2 mars 2020Danielle Desormeaux
Catégories : Féminisme , Réflexions

Zoom sur une cour d’école primaire. Un garçon, rouge de colère et pétri de honte, se jette sur celui qui vient de le traiter de fille parce qu’il a échappé le ballon. Il compte bien rétablir sa dignité en lui faisant payer de son poing au visage l’insulte suprême qu’il vient d’essuyer. Un peu plus loin, un autre garçon s’isole pour cacher ses pleurs. Il ne veut plus aller à l’école, humilié et ridiculisé par ceux qui le qualifient, jour après jour, de tapette (efféminé) ou de fille, parce qu’il aime lire et est bon en classe.

Mais qu’est-ce que le sexe peut bien venir faire dans ces drames d’enfants? Pourquoi est-ce si dégradant pour un garçon d’être comparé à une fille?

Que l’on soit de sexe féminin ou de sexe masculin, ne partageons-nous pas les innombrables et merveilleuses qualités propres à notre espèce, selon notre tem­pérament, notre personnalité et selon le contexte dans lequel nous évoluons, ou sommes-nous aussi fondamentalement diffé­rents que nous le croyons? Nous avons appris, dans nos familles, dans la cour d’école et dans toutes les sphères de la vie sociale, et ce depuis des générations, que cer­taines caractéristiques physiques, morales, intellectuelles ou affec­tives, que certains rôles, attitudes et comportements, sont naturelle­ment le propre de l’homme alors que d’autres sont réservés aux femmes. Se peut-il que cette édu­cation qui nous amène à répartir de façon mutuellement exclusive ces attributs entre les deux sexes finisse par nous dénaturer et en­gendrer beaucoup de souffrances inutiles?

Au cours de notre socialisation, nous apprenons qu’une bonne fille se doit d’être délicate, jolie, soignée, souriante, fragile, conci­liante, discrète, compréhensive, sensible, attentionnée, vulnérable et sexuellement attirante. En re­vanche, pour être gars, un vrai, il faut se montrer indépendant, en contrôle, fort, débrouillard, fon­ceur, compétitif et dominant. Les filles et les garçons qui ne cor­respondent pas à ces stéréotypes sexuels risquent de subir la désap­probation, ouverte ou implicite, ou sont carrément punis ou rejetés, parce qu’ils ou elles dérogent à l’ordre établi.

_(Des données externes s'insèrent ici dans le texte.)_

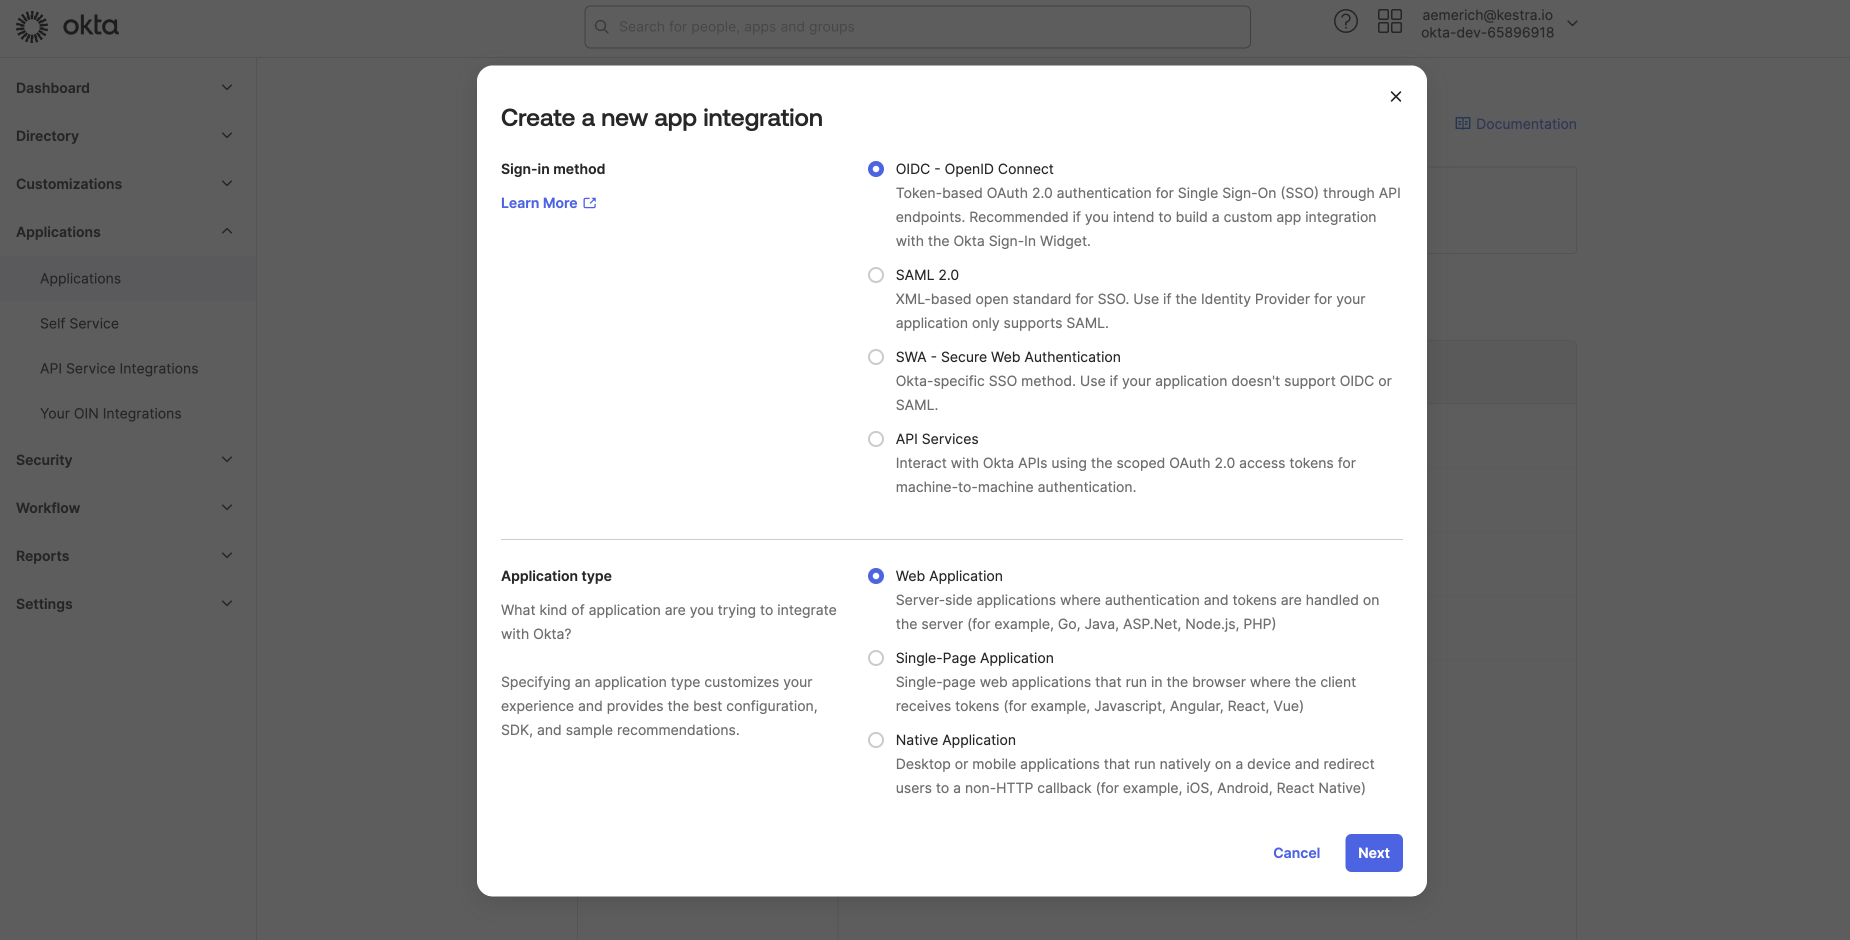
Task: Choose the Native Application radio button
Action: [876, 740]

Ces modèles tra­ditionnels plus ou moins rigides enferment les individus dans des identités figées, réductrices et limitatives, les privant de leur liberté d’être eux-mêmes et de s’épanouir selon leurs aspirations personnelles individuelles.

Dans notre culture aux racines profondément patriarcales, les caractéristiques dites masculines sont non seulement valorisées chez les garçons et découragées chez les filles, mais sont aussi jugées supérieures, en particu­lier dans le monde du travail. Les qualités féminines, pour leur part, sont plutôt perçues comme des signes de faiblesse ou d’infério­rité, comme des atouts de moindre importance. Cette double mesure explique en grande partie les iné­galités sociales qui existent entre les hommes et les femmes en termes de droits, de pouvoir et de privilèges. De plus, ce rapport de pouvoirs basé sur le sexe s’insinue au sein des relations amoureuses et peut facilement dégénérer en violence envers les femmes.

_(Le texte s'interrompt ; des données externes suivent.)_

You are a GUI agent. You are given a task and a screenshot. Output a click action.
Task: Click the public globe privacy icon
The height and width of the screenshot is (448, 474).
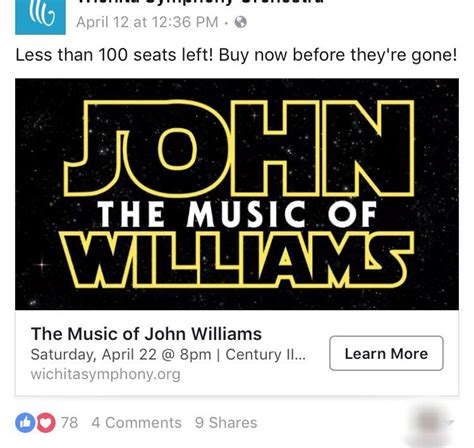[241, 22]
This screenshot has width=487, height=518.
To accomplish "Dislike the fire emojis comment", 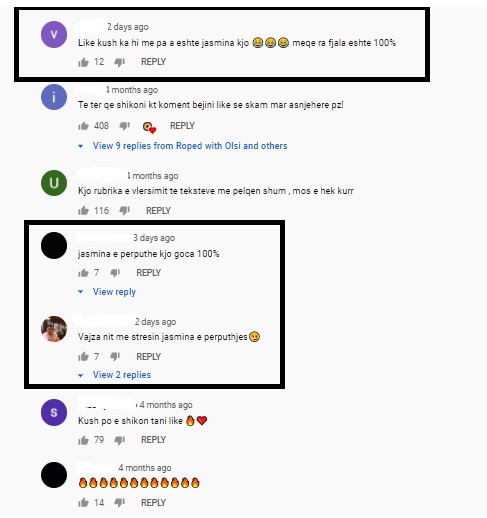I will (120, 503).
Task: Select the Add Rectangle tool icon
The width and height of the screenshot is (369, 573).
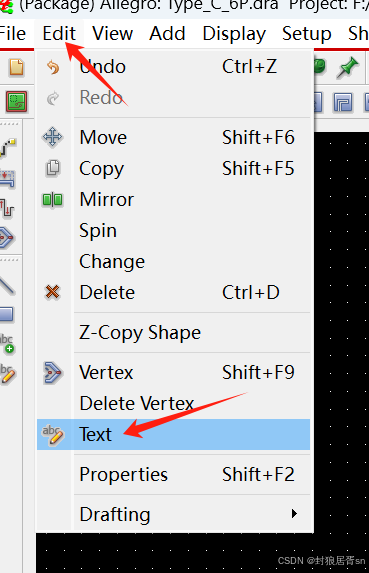Action: coord(7,314)
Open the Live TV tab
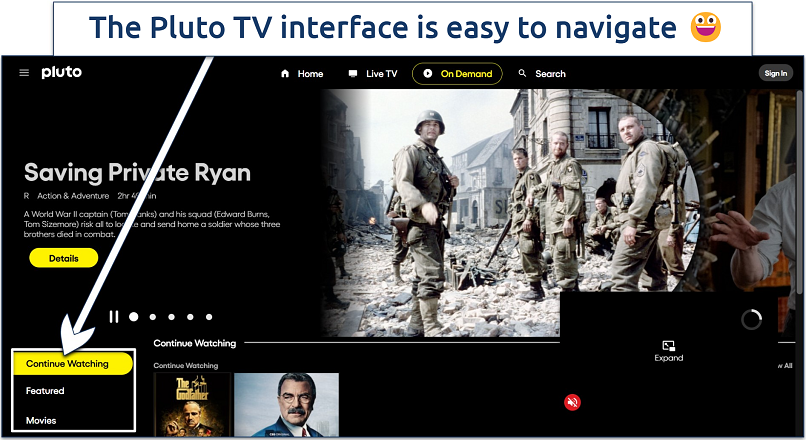806x440 pixels. [372, 74]
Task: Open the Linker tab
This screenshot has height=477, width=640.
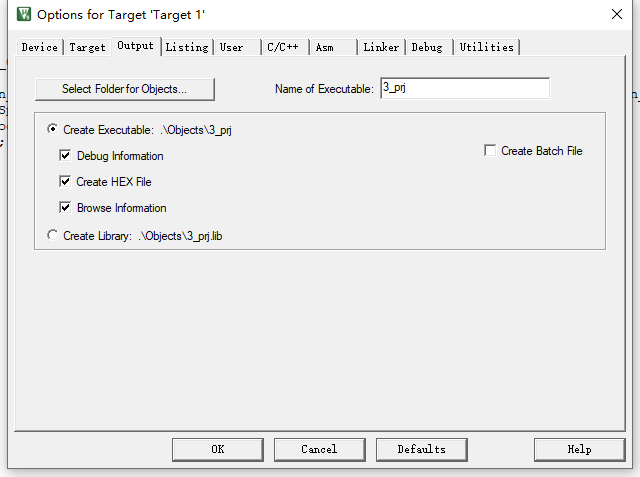Action: pos(381,47)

Dans la nature, aucun animal de sexe masculin ne tente de contrô­ler ou de dominer une femelle en l’agressant dans le seul but de la soumettre à ses désirs et à ses attentes, de la placer à son ser­vice ou de la punir de ne pas le faire. Cependant, chez les êtres humains, il arrive trop souvent que des messieurs-tout-le-monde, des gars bien ordinaires, pas plus fous que les autres et par ailleurs assez bien adaptés socialement, croient qu’il est tout à fait légi­time et justifié de s’en prendre à leur partenaire pour ces mêmes raisons. Certains allant même jusqu’à s’accorder un droit de vie ou de mort sur elle.

Les hommes qui ont profondément intégré les stéréotypes masculins au cours de leur éducation ont dû, par le fait même, refouler les dimensions de leur personnalité associées au féminin. Ils se sont coupés de leur vulnérabilité, de leur douceur, de leur sensibilité ainsi que de leur émotivité afin de correspondre au modèle du mâle alpha. Malheureusement, ce qui devait les rendre plus forts finit par les affaiblir. Amputés de ces dimensions fondamentales de leur nature, ils sont mal outillés pour développer les qualités humaines et relationnelles comme l’empa­thie, l’attention aux autres, la sen­sibilité, l’humilité, le sens du par­tage et de la conciliation. Or, ces qualités s’avèrent essentielles au développement de relations d’inti­mité saines et satisfaisantes et à la contribution à une vie en commu­nauté égalitaire et respectueuse de chacun. Car développer sa force sans cultiver son intelligence émotionnelle c’est se condamner à s’exprimer par la domination, le contrôle, la colère, l’égoïsme et le mépris des plus faibles, dont les femmes.

Acculés au pied du mur devant les multiples défis planétaires aux­quels nous sommes confrontés en tant qu’espèce humaine, cessons de piétiner et acceptons d’évoluer. Seule une profonde remise en question des stéréotypes sexuels, qui freinent notre développement autant personnel que collectif, peut nous permettre de mobiliser la force nécessaire pour effectuer les changements qui s’imposent à nous. Les femmes commencent à développer la force de prendre la place qui leur revient, la force d’as­sumer et d’affirmer leurs visions, leurs voix et leur énergie créatrice. Il est temps pour les hommes de mobiliser leurs forces pour accep­ter d’affronter les souffrances as­sociées à une masculinité blessée et pour commencer à guérir. Ils sauront alors enraciner leurs choix et leurs actions dans un profond respect d’eux-mêmes, des autres et de la planète.